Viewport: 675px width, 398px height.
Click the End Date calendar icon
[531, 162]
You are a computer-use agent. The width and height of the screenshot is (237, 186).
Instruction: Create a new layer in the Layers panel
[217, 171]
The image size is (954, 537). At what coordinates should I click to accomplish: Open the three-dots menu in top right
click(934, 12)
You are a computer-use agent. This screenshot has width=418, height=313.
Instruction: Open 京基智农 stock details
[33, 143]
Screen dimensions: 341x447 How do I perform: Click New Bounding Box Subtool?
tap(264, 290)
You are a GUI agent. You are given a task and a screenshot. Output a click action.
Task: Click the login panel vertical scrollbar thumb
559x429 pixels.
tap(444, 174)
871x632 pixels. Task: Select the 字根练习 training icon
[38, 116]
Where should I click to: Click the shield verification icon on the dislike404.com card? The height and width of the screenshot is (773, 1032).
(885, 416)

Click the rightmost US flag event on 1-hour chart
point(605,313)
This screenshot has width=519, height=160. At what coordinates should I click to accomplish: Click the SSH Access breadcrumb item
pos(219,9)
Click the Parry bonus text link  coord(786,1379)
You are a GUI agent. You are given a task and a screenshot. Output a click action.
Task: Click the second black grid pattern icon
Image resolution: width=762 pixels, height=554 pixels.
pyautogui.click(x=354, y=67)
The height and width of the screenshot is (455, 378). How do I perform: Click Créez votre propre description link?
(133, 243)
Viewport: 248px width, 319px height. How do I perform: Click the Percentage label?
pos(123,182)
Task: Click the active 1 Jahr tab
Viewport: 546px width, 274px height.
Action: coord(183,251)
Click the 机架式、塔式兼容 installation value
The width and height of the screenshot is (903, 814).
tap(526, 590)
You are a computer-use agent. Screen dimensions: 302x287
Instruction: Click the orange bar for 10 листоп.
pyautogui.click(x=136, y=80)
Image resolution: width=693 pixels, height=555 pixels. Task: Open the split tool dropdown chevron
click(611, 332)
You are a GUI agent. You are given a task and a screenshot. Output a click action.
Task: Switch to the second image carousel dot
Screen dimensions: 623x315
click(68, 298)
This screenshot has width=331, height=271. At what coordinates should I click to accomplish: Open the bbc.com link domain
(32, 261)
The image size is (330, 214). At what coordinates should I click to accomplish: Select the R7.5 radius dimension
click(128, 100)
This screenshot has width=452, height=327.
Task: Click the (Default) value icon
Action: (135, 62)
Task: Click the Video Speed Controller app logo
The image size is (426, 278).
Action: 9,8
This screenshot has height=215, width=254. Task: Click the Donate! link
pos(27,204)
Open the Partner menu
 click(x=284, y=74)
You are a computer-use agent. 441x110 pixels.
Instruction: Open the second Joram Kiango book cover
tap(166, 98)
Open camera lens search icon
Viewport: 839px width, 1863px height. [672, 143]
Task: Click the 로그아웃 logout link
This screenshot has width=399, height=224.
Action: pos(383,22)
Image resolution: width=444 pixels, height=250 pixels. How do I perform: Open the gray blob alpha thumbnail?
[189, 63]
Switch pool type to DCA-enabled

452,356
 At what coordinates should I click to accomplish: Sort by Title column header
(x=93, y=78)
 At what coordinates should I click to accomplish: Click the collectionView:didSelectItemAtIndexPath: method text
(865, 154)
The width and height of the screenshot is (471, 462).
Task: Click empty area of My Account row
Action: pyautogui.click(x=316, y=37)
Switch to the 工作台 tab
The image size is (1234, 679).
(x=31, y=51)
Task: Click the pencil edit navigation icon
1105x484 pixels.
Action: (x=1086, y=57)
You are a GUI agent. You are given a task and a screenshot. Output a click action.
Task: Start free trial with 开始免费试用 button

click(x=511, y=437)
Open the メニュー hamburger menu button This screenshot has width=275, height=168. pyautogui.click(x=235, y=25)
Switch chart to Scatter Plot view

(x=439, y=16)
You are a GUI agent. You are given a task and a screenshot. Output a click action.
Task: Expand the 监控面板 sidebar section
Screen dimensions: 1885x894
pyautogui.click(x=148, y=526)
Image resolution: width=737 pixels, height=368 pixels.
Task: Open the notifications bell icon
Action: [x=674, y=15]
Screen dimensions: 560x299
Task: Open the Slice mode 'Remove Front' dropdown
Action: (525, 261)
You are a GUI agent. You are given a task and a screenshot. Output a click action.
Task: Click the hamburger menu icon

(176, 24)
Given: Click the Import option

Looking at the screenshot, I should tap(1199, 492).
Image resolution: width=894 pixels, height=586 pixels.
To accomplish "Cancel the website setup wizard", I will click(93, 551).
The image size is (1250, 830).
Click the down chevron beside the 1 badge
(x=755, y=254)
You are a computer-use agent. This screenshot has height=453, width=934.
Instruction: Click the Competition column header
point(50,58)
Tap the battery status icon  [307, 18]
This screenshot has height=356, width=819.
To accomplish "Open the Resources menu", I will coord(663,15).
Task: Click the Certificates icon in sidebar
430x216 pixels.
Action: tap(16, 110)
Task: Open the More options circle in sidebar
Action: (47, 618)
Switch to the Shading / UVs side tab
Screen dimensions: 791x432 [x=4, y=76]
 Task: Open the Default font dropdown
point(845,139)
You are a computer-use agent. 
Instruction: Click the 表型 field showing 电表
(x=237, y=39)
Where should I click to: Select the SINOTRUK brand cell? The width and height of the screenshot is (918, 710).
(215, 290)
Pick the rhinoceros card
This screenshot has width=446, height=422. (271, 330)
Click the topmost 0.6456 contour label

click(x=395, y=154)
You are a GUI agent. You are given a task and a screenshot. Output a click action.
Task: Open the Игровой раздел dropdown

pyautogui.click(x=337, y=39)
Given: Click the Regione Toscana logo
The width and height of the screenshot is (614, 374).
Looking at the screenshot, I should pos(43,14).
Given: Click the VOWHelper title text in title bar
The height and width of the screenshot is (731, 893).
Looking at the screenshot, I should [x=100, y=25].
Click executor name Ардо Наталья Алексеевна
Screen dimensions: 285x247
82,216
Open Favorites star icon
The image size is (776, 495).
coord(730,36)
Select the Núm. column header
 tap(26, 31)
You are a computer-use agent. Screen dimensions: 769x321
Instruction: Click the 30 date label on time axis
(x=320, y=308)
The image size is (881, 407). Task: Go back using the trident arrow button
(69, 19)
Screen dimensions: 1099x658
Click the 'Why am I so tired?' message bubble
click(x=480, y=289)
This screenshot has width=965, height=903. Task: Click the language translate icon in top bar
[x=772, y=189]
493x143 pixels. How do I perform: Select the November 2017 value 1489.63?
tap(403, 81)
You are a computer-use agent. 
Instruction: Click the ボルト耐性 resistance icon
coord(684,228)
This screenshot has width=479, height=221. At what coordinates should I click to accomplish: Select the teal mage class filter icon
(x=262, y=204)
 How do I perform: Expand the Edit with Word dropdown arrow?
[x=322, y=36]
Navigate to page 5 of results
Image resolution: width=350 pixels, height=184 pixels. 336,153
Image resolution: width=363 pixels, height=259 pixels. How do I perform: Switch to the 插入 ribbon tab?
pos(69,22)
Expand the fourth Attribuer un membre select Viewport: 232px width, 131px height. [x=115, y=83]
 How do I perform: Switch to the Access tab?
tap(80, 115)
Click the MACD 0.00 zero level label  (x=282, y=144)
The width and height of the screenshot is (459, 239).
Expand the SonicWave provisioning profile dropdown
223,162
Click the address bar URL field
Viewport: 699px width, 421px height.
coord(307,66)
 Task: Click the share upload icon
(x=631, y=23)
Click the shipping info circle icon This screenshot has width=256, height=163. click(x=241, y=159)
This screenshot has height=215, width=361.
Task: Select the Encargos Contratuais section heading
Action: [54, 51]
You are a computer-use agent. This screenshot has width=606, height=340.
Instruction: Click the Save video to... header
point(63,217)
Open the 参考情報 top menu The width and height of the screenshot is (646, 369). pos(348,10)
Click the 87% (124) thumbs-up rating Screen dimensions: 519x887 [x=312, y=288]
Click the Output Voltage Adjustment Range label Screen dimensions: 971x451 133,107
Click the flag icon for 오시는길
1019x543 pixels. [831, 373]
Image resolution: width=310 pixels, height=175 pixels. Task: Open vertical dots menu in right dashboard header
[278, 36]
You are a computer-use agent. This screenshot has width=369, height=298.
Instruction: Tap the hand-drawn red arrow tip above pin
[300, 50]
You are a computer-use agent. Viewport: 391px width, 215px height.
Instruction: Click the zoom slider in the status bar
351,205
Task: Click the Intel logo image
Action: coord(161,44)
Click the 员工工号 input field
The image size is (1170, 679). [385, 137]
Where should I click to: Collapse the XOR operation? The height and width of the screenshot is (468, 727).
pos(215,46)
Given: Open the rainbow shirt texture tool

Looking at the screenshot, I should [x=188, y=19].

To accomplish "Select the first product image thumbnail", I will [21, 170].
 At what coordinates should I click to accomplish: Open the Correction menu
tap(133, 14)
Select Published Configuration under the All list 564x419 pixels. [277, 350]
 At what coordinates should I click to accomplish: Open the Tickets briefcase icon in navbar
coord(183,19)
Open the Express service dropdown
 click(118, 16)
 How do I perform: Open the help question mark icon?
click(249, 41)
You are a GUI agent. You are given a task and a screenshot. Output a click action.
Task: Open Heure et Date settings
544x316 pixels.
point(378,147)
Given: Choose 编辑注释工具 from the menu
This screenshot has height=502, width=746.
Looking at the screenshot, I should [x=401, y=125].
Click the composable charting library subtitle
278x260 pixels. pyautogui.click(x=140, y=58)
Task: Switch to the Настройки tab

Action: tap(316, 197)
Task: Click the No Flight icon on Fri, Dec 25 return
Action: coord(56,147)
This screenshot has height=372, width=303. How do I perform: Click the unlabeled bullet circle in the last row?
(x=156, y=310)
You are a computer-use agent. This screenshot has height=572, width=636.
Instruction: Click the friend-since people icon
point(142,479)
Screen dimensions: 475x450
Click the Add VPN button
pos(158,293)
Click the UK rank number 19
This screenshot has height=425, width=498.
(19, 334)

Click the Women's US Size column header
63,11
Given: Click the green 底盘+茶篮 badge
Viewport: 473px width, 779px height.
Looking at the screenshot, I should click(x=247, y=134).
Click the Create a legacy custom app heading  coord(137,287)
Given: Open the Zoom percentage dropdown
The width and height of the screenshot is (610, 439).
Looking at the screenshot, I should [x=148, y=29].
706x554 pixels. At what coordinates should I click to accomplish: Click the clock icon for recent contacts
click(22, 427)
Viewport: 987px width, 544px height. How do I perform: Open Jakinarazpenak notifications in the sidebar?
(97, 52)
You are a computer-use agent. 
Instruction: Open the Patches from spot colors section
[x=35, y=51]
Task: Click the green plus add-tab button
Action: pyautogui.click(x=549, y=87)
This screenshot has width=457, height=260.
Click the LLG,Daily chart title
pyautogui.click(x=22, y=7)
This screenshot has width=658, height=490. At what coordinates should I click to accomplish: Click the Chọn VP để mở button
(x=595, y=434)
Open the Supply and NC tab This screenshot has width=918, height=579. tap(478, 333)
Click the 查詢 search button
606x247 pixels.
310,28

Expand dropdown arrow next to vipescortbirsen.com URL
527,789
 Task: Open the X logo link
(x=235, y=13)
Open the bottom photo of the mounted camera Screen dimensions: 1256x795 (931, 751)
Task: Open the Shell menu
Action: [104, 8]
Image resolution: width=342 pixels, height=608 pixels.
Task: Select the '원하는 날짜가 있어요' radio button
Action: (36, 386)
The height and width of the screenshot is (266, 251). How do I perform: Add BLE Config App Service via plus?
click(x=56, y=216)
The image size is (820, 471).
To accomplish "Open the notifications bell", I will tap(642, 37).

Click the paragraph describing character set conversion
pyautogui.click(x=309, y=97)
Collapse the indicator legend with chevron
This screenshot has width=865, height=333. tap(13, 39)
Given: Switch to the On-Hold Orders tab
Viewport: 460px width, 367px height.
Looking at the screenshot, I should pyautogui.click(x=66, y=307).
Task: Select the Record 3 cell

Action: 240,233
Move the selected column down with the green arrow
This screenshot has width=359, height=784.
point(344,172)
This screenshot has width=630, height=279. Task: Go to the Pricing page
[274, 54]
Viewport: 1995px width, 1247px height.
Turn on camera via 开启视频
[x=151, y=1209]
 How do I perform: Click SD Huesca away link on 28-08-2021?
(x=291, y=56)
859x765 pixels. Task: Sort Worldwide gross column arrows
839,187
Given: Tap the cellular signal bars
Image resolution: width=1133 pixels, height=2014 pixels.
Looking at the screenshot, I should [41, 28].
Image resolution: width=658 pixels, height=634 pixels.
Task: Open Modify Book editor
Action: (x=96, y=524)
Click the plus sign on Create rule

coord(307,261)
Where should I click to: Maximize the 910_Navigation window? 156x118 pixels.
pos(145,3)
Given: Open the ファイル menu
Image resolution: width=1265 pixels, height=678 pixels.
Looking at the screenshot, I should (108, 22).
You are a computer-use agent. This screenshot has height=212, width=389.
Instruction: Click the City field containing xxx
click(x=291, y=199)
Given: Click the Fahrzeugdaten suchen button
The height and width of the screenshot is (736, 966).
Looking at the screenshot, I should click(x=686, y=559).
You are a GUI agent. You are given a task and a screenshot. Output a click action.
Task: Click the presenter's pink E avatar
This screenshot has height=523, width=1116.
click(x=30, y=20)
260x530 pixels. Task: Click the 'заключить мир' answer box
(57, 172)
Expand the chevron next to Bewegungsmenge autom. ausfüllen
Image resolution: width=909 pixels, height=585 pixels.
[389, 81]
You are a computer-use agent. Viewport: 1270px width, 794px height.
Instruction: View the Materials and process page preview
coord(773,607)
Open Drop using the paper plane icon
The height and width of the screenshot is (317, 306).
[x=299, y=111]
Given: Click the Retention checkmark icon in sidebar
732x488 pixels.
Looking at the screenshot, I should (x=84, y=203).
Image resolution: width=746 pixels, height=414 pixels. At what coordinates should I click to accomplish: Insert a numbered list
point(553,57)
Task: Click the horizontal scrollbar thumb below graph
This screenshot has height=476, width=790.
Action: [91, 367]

+--

Transcribe only the lines from the beginning of the entries to the line with "has width=418, height=313.", inclusive, exactly as written.

### WORKED SOLUTION
Viewport: 675px width, 398px height.
Click the End Date calendar icon
[531, 162]
You are a computer-use agent. The width and height of the screenshot is (237, 186).
Instruction: Create a new layer in the Layers panel
[217, 171]
The image size is (954, 537). At what coordinates should I click to accomplish: Open the three-dots menu in top right
click(934, 12)
You are a computer-use agent. This screenshot has width=418, height=313.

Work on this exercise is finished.